§ **WORK TO COMPLETE**
A single number is needed: how many lines of the data below contain "computer".

DATA PROVIDED: Begin

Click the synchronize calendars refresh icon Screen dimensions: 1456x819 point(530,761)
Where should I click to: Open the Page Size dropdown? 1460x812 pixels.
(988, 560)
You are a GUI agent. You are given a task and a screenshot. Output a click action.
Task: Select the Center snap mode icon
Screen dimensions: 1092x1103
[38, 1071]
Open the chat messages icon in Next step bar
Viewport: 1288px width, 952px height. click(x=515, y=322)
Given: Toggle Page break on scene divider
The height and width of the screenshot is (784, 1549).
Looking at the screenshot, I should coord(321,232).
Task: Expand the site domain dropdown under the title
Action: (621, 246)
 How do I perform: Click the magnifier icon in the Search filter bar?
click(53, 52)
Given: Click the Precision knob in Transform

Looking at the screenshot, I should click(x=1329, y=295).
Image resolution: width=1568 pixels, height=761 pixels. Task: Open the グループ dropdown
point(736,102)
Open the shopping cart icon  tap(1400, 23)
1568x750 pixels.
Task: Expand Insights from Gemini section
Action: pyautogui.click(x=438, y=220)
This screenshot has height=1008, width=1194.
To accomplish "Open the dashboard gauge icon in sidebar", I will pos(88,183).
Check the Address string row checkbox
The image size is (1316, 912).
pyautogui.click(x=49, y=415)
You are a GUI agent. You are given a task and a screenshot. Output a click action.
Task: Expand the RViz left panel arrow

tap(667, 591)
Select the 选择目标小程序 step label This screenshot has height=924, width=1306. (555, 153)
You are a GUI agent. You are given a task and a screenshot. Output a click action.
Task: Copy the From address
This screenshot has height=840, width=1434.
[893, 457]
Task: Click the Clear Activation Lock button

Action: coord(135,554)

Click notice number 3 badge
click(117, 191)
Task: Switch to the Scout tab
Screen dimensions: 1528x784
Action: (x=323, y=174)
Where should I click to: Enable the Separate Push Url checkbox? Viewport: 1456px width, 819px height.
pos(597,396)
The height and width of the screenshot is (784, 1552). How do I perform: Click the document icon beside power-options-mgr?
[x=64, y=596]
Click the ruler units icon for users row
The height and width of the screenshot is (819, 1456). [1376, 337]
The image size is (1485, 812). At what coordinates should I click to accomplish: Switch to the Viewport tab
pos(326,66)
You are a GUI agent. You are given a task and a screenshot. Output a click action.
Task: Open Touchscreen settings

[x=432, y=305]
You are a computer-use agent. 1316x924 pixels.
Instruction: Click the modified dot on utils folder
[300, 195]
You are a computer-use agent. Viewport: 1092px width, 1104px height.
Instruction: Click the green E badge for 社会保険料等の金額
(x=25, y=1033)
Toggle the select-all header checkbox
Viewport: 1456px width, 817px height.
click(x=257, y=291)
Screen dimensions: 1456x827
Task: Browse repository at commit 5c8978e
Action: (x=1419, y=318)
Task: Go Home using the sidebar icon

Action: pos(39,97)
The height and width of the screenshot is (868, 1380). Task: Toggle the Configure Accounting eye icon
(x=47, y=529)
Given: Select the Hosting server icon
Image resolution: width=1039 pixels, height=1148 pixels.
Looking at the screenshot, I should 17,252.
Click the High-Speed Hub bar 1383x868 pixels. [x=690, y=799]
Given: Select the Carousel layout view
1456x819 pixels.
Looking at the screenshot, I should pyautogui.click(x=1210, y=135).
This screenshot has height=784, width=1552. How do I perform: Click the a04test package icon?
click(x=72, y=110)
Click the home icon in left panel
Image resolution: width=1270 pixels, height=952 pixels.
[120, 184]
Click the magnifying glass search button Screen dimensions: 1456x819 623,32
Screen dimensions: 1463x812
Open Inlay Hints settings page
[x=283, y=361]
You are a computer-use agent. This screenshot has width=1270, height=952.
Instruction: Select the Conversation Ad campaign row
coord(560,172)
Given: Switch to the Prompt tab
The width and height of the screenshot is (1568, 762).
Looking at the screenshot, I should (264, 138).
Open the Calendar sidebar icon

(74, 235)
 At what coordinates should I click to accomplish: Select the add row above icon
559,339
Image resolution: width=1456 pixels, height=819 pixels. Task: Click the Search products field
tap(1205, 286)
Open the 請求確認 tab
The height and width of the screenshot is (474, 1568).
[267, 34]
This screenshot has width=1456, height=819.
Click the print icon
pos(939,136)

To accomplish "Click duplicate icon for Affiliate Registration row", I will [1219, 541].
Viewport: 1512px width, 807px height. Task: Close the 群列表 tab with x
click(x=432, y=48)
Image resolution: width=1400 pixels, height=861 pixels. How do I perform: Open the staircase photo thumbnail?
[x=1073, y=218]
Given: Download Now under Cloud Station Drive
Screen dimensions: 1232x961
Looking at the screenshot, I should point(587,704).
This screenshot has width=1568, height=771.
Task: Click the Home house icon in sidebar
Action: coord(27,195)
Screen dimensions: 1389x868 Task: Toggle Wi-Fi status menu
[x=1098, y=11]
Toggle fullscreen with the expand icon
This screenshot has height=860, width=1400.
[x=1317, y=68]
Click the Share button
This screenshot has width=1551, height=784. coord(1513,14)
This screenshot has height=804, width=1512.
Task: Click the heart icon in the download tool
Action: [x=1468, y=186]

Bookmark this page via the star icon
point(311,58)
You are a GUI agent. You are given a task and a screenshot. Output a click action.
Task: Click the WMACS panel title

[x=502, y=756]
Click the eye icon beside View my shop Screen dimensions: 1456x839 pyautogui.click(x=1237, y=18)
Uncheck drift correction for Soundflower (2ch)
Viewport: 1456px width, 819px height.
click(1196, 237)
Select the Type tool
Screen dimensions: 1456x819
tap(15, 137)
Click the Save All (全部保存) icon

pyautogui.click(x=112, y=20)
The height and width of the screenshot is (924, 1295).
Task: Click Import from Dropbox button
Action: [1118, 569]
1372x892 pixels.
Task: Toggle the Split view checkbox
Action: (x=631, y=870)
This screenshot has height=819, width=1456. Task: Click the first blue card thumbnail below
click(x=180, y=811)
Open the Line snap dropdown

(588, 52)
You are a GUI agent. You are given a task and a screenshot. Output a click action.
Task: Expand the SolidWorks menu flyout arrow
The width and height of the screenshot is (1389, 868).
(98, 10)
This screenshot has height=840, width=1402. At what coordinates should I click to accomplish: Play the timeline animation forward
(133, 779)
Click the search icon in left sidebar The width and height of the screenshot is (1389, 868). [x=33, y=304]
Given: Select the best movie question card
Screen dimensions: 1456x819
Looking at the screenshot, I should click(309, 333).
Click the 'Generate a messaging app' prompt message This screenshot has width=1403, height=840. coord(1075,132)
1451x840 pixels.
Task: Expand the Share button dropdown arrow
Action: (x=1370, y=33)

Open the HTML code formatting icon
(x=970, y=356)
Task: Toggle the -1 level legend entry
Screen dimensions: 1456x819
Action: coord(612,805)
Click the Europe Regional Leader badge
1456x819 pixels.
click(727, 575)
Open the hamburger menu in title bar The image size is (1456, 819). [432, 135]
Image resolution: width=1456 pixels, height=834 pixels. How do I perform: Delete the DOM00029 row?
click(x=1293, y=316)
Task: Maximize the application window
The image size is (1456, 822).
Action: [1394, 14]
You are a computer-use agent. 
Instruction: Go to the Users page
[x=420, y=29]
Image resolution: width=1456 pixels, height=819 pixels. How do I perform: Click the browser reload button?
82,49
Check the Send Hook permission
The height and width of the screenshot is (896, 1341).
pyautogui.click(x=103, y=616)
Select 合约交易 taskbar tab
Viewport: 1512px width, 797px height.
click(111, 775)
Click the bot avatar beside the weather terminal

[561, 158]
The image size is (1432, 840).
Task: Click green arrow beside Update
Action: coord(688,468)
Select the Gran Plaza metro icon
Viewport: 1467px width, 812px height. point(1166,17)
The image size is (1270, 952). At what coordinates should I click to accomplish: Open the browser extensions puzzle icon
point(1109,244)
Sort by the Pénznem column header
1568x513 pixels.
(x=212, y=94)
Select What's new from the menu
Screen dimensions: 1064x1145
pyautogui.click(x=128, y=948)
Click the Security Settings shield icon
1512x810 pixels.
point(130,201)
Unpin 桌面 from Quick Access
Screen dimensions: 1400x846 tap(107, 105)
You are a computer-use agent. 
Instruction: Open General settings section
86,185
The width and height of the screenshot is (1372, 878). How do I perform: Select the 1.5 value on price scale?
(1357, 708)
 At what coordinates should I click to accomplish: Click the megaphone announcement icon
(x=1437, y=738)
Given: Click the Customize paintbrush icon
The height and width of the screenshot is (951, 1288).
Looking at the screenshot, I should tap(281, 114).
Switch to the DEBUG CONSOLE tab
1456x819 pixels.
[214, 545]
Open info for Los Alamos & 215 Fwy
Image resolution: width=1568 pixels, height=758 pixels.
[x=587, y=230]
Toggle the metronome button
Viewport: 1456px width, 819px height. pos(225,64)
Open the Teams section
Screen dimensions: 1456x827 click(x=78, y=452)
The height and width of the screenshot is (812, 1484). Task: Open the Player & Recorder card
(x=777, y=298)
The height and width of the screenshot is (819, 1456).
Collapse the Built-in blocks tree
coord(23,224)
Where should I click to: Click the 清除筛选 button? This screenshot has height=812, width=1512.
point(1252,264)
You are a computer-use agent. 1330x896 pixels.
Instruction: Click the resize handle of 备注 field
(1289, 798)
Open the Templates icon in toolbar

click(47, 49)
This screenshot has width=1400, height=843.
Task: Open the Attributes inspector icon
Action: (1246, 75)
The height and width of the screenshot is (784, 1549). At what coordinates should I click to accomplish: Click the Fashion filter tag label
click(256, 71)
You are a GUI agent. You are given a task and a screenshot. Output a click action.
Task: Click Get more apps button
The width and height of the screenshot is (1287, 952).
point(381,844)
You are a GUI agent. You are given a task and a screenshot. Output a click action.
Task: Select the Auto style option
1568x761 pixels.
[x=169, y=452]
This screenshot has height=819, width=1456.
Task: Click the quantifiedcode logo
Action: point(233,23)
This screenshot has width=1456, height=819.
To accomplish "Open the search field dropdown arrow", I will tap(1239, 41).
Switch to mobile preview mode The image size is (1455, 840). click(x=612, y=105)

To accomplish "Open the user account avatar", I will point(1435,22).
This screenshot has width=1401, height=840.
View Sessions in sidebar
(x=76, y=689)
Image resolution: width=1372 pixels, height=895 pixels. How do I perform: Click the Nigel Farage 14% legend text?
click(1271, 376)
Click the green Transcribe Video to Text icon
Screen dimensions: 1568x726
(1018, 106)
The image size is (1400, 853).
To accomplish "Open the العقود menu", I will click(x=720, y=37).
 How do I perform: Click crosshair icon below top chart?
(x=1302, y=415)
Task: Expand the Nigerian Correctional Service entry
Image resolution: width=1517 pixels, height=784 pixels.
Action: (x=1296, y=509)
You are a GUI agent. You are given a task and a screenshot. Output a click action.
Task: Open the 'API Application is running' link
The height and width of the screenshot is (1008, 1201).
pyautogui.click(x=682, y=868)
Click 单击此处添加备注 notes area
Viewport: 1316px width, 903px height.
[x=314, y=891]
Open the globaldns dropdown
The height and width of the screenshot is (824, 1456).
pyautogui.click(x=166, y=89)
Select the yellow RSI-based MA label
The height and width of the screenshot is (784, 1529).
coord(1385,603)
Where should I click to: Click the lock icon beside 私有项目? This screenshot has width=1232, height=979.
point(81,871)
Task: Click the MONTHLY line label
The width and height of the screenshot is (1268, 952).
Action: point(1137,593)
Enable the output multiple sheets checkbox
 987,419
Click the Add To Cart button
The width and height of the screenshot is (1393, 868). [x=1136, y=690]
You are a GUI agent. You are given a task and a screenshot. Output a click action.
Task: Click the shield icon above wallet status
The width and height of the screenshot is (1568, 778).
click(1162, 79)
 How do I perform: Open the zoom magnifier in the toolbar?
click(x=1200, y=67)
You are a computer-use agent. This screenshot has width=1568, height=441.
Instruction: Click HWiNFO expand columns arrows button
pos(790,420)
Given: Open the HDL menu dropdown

DATA PROVIDED: End

§ **WORKED SOLUTION**
7